Una idea realmente equidistante y ahora destrozada por el fundamentalismo está en el artículo segundo de la Constitución, donde coexisten dos principios que los extremistas han declarado incompatibles y obsoletos, el de la unidad de España y el del derecho al autogobierno de regiones y nacionalidades. La saña con la que se le ataca es de tal envergadura que algunos señalan este artículo incluso como el origen de todos los males que nos aquejan, como si hubiera sido mejor una Constitución unitarista sin derecho a la autonomía, o una Constitución que contemplara el derecho a la secesión, que esta Constitución equidistante sobre la que se han construido los mejores años de la historia de este país en bienestar, en paz, en estabilidad y en convivencia.

Detrás de esta peligrosa equidistancia constitucional hay otra ideología equidistante tanto o más peligrosa, a la que fácilmente podemos reconocer bajo la denominación de catalanismo. Tiene un siglo largo de vida, nada fácil, por cierto, ni de comprensión sencilla o maniquea. Pese a su peripecia accidentada —revueltas, exilios, represión, muerte—, cuenta con un balance glorioso —y equidistante— digno de elogio y de orgullo, que la figura de Josep Tarradellas supo sintetizar como ningún otro presidente: gobernar Cataluña desde Cataluña y con instituciones catalanas; recuperar y consolidar la lengua, la cultura y la identidad catalanas en plena convivencia y armonía con la lengua, la cultura y la identidad españolas; contribuir a la recuperación de la democracia y de la autonomía también para todos los españoles; abrirnos todos juntos a Europa y al mundo.
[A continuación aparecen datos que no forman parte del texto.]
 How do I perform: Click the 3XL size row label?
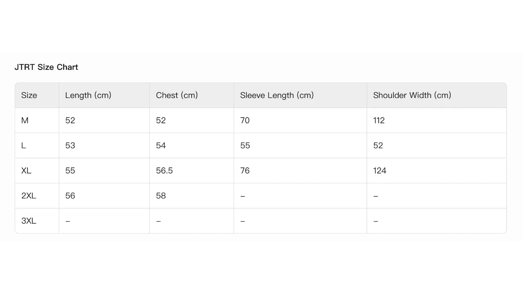[29, 221]
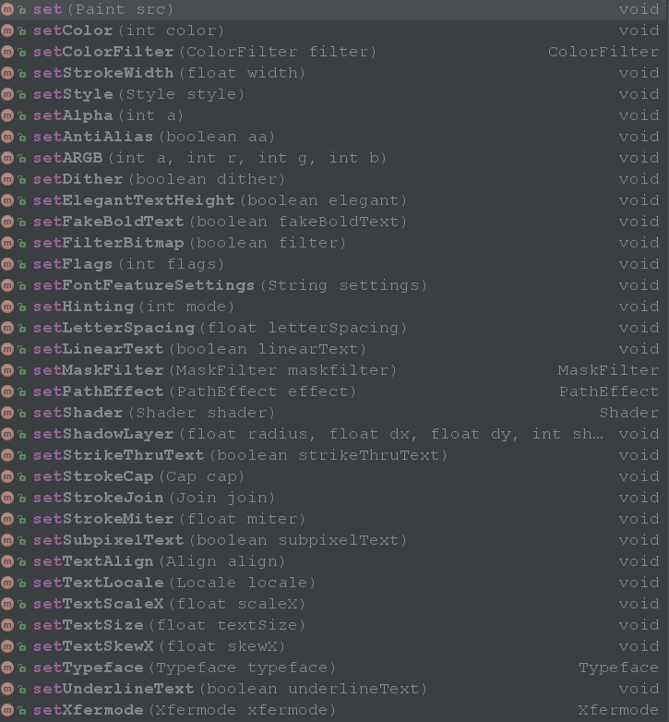The width and height of the screenshot is (669, 722).
Task: Select the setShadowLayer truncated entry
Action: pos(334,434)
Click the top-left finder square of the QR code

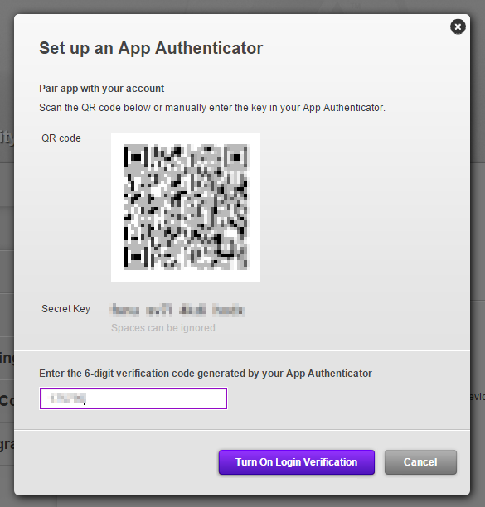click(x=136, y=157)
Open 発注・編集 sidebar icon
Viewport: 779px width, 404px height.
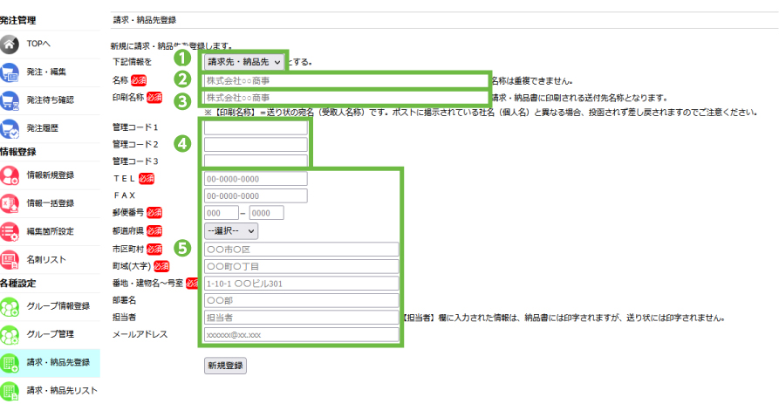pos(10,72)
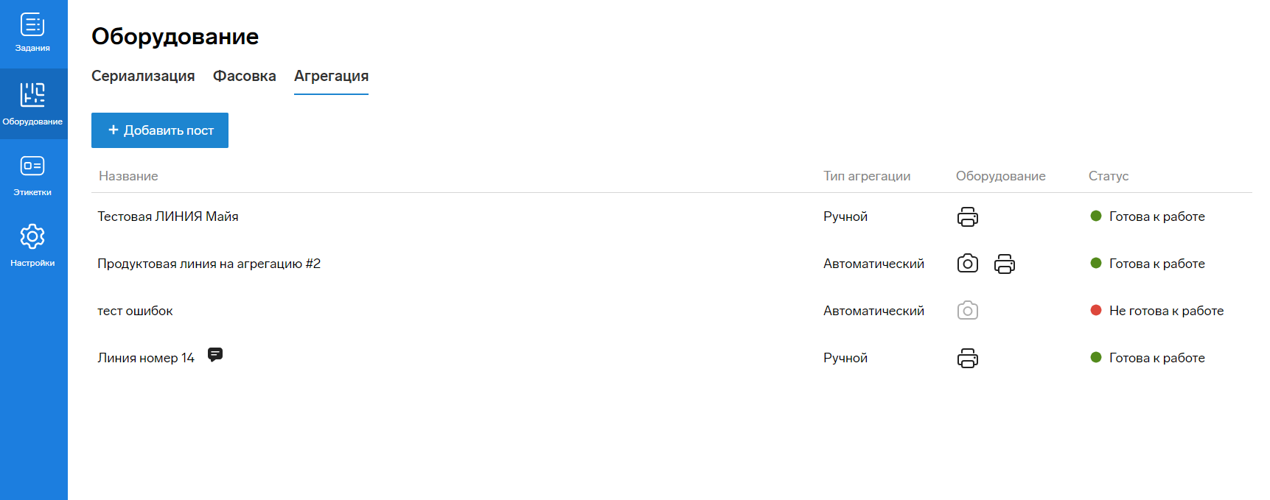Screen dimensions: 1270x500
Task: Open the Задания sidebar section
Action: [x=32, y=33]
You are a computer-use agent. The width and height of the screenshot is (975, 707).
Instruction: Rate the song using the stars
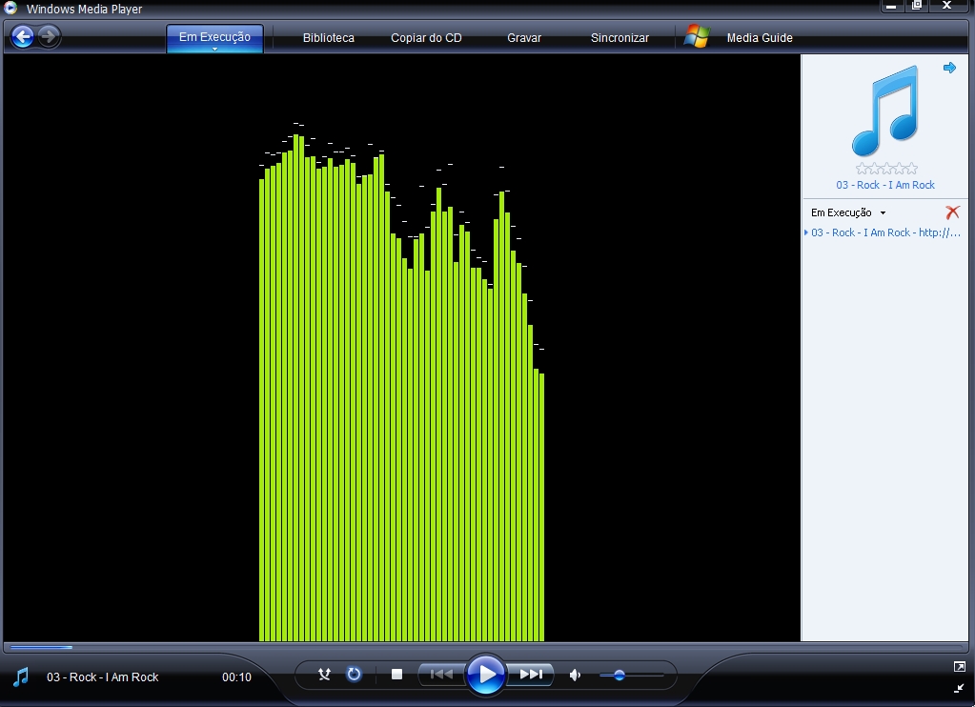884,171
Hay muchas formas de entender el catalanismo, al igual que hay muchas formas de entender Cataluña. Las ideas catalanistas extremistas, de las que tenemos pruebas fehacientes estos días y años, han sido siempre nefastas para Cataluña y para España. De los momentos extremistas, como el que sufrimos ahora, nunca ha salido nada sólido, fuera de dolor e incluso de muerte. De los momentos equidistantes —la presidencia de Prat de la Riba en la época de la Mancomunidad, el acuerdo del president Macià con el presidente Alcalá Zamora para hacer el Estatut del 32, el retorno de Tarradellas, los pactos de Pujol con Suárez, González y Aznar— ha salido todo lo bueno que tenemos, lo que existe como realidad y no como quimera, que es muchísimo —el mayor nivel de autogobierno que ha conocido Cataluña—, y que es a la vez algo que ni los catalanes ni los españoles merecemos perder, sea por la irresponsabilidad de los pésimos gobernantes secesionistas, sea por los afanes destructivos y vengativos de los radicalismos de todo signo.

La equidistancia es una escoba inventada por los extremistas para cerrar filas, agrupar fuerzas y dejar limpio y expedito el campo de batalla. Bueno sería convertirla, aunque sea con otro nombre —política, diálogo, pacto—, en la escoba que barriera a los extremistas de uno y otro lado y aventara los desgraciados fantasmas de confrontación civil que están convocando.